··· GIVEN RECORDS ···

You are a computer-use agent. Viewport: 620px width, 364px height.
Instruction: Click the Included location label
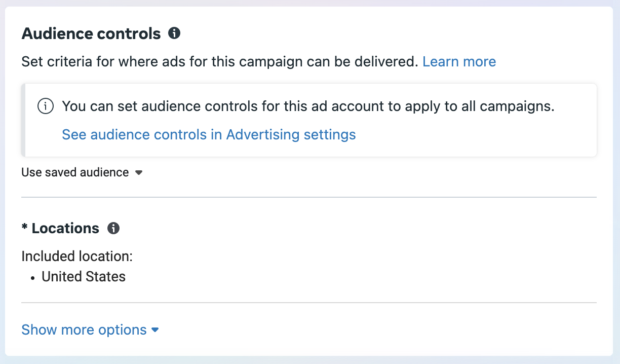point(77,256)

···
··· GIVEN RECORDS ···

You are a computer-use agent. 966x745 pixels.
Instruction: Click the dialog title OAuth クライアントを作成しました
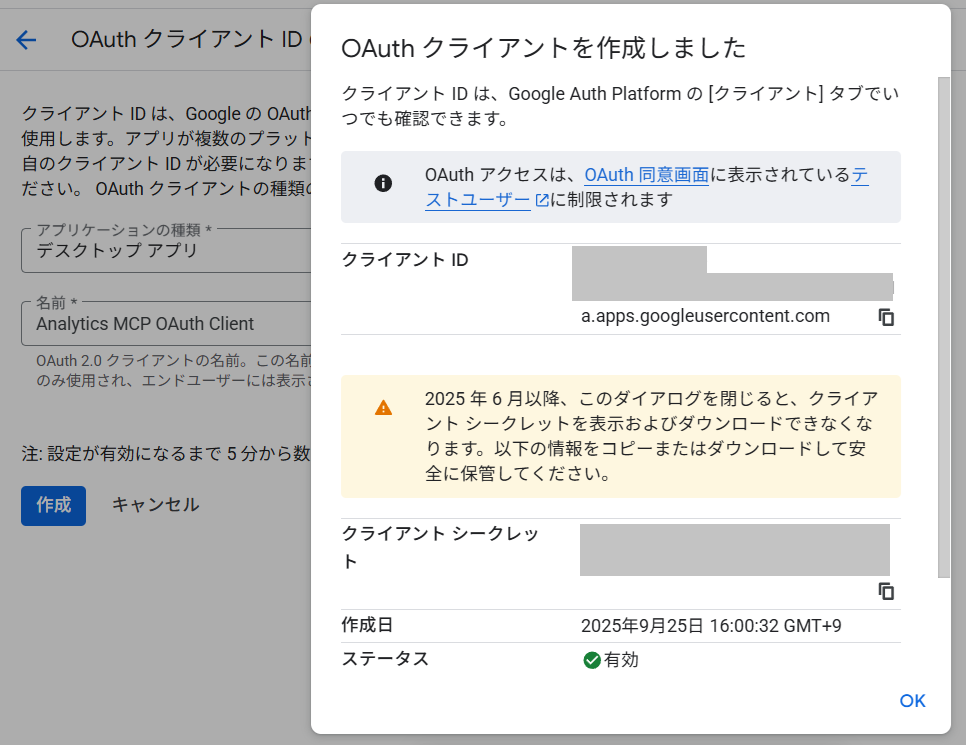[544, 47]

···

Each line of the listing above that includes the word "computer" should be copied.

You are a computer-use agent. Viewport: 620px width, 364px height.
You are a computer-use agent. 966x745 pixels.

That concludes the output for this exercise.